Voters in Kyrgyzstan cast ballots yesterday for parliamentary runoff elections amid rising tension over whether the Central Asian country's longtime leader might seek to extend his rule beyond constitutional limits.
The Organization for Security and Cooperation in Europe said the first round of voting for the 75-member parliament fell short of international standards, noting instances of vote buying, questionable disqualification of candidates and interference with the media.
"This is the dirtiest elections I've seen," Ishenbai Kadyrbekov, a disqualified opposition candidate who has led protests, said yesterday.
Only two of the 31 seats filled without a runoff contest in the February 27 vote went to opposition candidates. Of the 44 still-open seats, opposition candidates were contesting about a dozen in yesterday's election. Among the pro-government candidates is President Askar Akayev's daughter, Bermet.
About 1.5 million voters are eligible to cast ballots and the OSCE has sent 60 observers to monitor the runoffs.
The opposition leader, Kadyrbekov, also accused the West of turning a blind eye on the alleged election violations, saying that could encourage Akayev to circumvent laws and extend his 15-year rule, which ends in October.
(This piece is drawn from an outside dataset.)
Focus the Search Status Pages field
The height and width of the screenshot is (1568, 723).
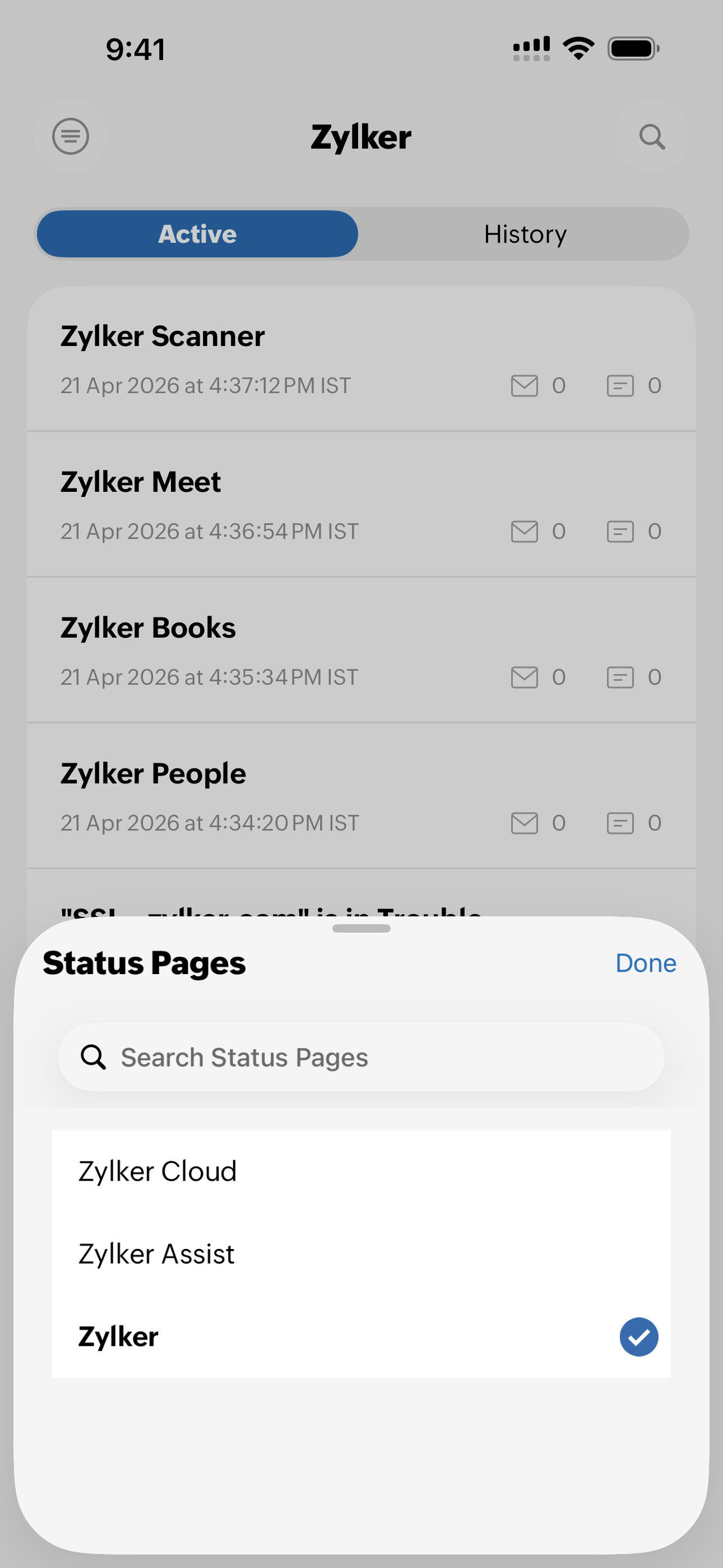[x=362, y=1057]

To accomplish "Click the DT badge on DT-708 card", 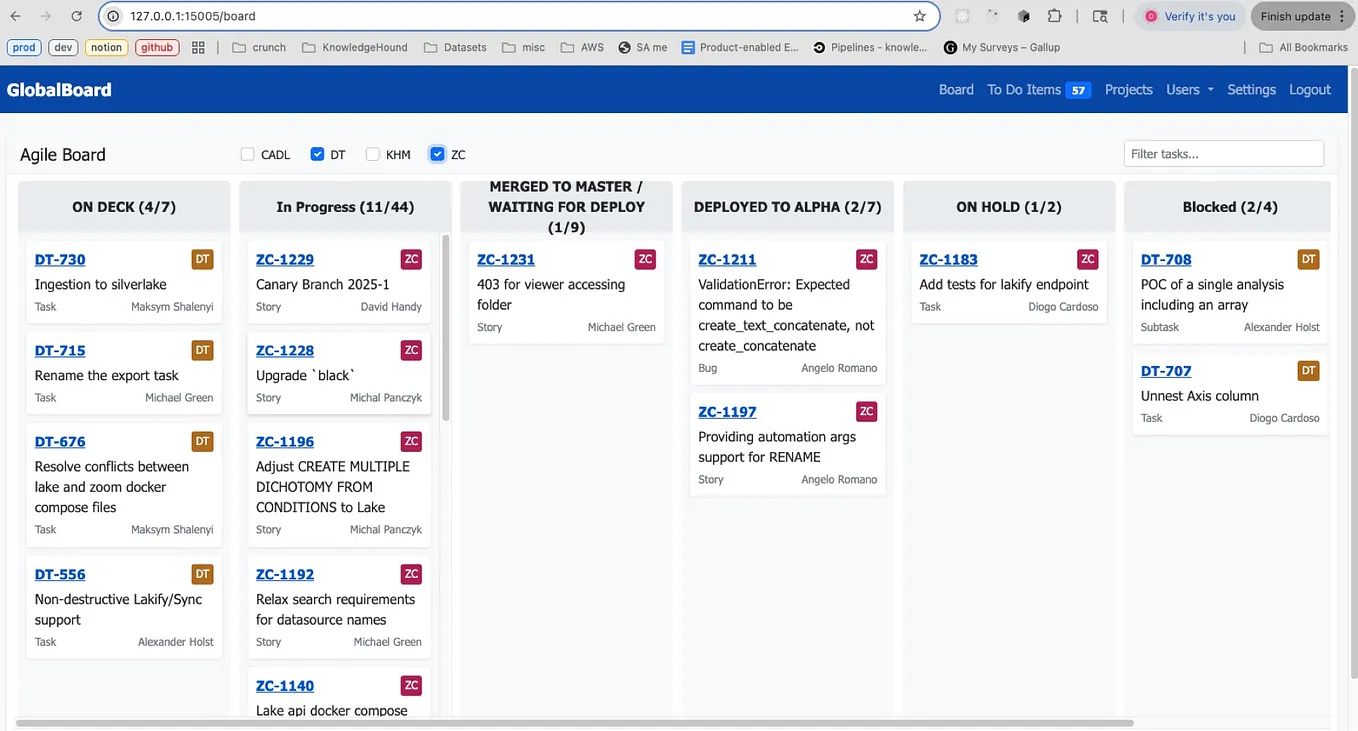I will (1309, 258).
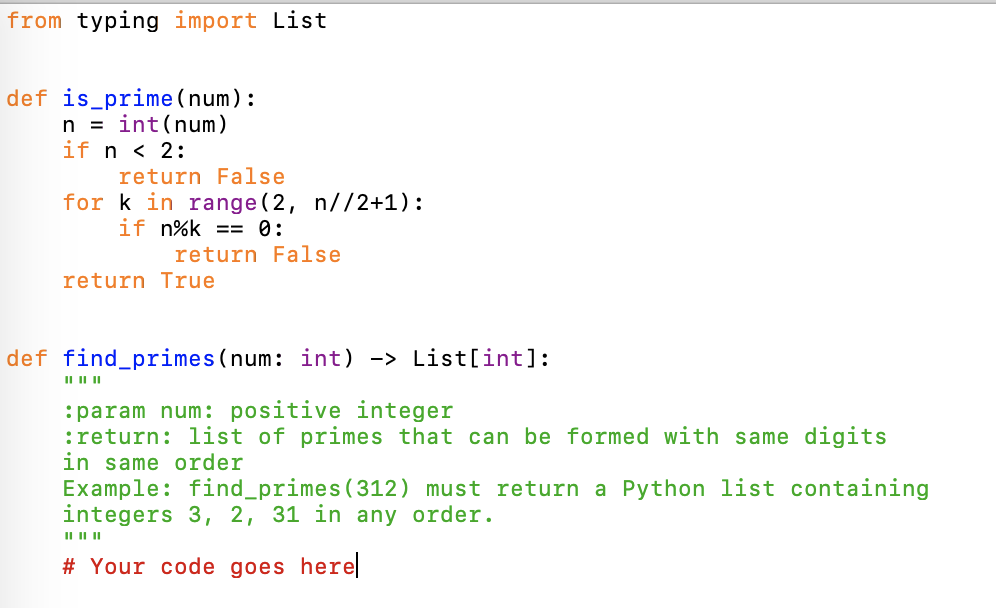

Akayev has repeatedly denied he wants another term. He has been in power since 1990 and is not eligible under the constitution to run after serving two consecutive terms. However, the opposition fears his loyalists are seeking to extend his rule or to hand-pick his successor. A compliant parliament could ease the task, which could require constitutional changes.
Fueling the controversy, presidential aide Abdil Seghizbayev accused the opposition of pushing Akayev toward introducing a referendum to confirm his powers, which he hinted could replace a presidential vote slated for October.
"I want to ask the opposition: do they want their actions to push the president to directly ask the people to confirm his powers for another term?" Seghizbayev said Friday.
Still, Akayev is seen as the most liberal of the veteran leaders in ex-Soviet Central Asia who all have clung to power through dubious legal changes and referendums. His departure in October could create a precedent of democratic transition of power in the region.
Meanwhile, the opposition's efforts have been hampered by a lack of coordination among various parties and groups, a fault former Prime Minister Kurmanbek Bakiyev attempted to remedy last week with the creation of an alliance. Bakiyev will head the new alliance.
Hundreds of people have been rallying since last week in support of a few defeated opposition candidates in several districts of the ethnically mixed and poor south, where public discontent is stronger than in the relatively better-off north.
The protests continued on yesterday, but with fewer people turning out.